С упрямым усердием на заводе, уже в самом конце 1944 года, сооружали мощные бомбоубежища, словно рассчитывая пользоваться ими еще много лет. Администрация, видимо, не задумывалась над тем, что произойдет в ближайшие дни и недели, а если и задумывалась, то исходила из заверений ставки фюрера в том, что Германия выиграет войну и что-де нет на свете армии, которая вступила бы на немецкую землю. То, что оказалось не по силам отборным частям СС и гвардейским дивизиям Гитлера, теперь предстояло совершить пенсионерам, женщинам и гитлеровской молодежи, в наскоро организованных отрядах «фольксштурма», вооруженных фаустпатронами и посланных, как агнцы на заклание, против английских, американских и советских танков.

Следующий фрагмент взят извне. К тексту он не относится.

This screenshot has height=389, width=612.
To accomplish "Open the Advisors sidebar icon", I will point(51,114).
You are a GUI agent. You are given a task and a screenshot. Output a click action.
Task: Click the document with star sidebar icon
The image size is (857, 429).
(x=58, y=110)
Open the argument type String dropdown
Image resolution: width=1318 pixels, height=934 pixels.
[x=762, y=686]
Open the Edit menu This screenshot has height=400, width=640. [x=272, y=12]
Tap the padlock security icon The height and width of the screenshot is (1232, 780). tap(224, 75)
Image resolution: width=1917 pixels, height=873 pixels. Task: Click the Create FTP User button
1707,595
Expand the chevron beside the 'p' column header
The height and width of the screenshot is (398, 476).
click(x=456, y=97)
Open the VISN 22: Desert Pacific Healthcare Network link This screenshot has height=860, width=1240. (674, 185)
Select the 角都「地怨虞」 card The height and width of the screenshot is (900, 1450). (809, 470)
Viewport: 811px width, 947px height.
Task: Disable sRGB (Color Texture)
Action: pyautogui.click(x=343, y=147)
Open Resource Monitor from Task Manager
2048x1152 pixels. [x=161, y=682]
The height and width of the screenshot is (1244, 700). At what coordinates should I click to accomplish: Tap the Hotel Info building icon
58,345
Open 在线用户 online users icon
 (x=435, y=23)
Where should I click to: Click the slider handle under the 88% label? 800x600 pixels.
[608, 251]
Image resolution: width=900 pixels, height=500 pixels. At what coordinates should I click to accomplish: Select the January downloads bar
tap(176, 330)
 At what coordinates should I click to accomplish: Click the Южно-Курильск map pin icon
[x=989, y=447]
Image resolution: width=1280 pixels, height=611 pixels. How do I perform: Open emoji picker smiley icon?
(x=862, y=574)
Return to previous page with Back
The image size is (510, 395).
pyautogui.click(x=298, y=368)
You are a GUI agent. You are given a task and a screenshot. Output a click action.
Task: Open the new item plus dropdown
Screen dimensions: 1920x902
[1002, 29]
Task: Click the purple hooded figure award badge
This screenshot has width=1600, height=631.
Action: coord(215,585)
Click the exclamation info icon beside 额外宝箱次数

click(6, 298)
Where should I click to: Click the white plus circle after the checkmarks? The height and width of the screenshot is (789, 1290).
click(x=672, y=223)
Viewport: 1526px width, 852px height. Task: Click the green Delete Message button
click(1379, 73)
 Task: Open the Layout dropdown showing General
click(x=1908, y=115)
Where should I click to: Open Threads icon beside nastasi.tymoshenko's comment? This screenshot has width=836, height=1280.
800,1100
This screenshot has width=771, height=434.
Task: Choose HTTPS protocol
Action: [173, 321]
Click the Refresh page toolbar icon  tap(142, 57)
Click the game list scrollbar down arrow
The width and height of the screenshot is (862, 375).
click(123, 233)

Истерика охватила немецкий народ. Его загнали, как в нору, обратно в Германию, ему наносили удары со всех сторон. Немцы слишком поздно поняли, как много они теряют и каков будет их удел. И все же в Германии не раздались голоса, которые ясно сказали бы Гитлеру «нет». Сильный и бесстрашный немецкий народ боялся посмотреть правде в глаза и, словно в шорах, шел навстречу гибели. Словно превосходные немецкие инженеры и расчетчики вдруг разучились считать, словно лучшие оптики Иены стали близоруки, словно утратили способность мыслить ученики Гете, Шиллера, Канта и Гейне и перестали любить жизнь виноградари Рейна, горняки Рура, рабочие Круппа и Сименса, И. Г. Фарбениндустри, сталевары, химики, торговцы, земледельцы, интеллигенция. Они верили в «Провидение» и в своего бесноватого фюрера, который все еще кричал о победе в дни, когда советские стальные дивизии уже ворвались в Восточную Пруссию, а войска союзников перешли широкий Рейн, когда были превращены в развалины Берлин, Мюнхен, Франкфурт, Кассель, Эссен, Кельн.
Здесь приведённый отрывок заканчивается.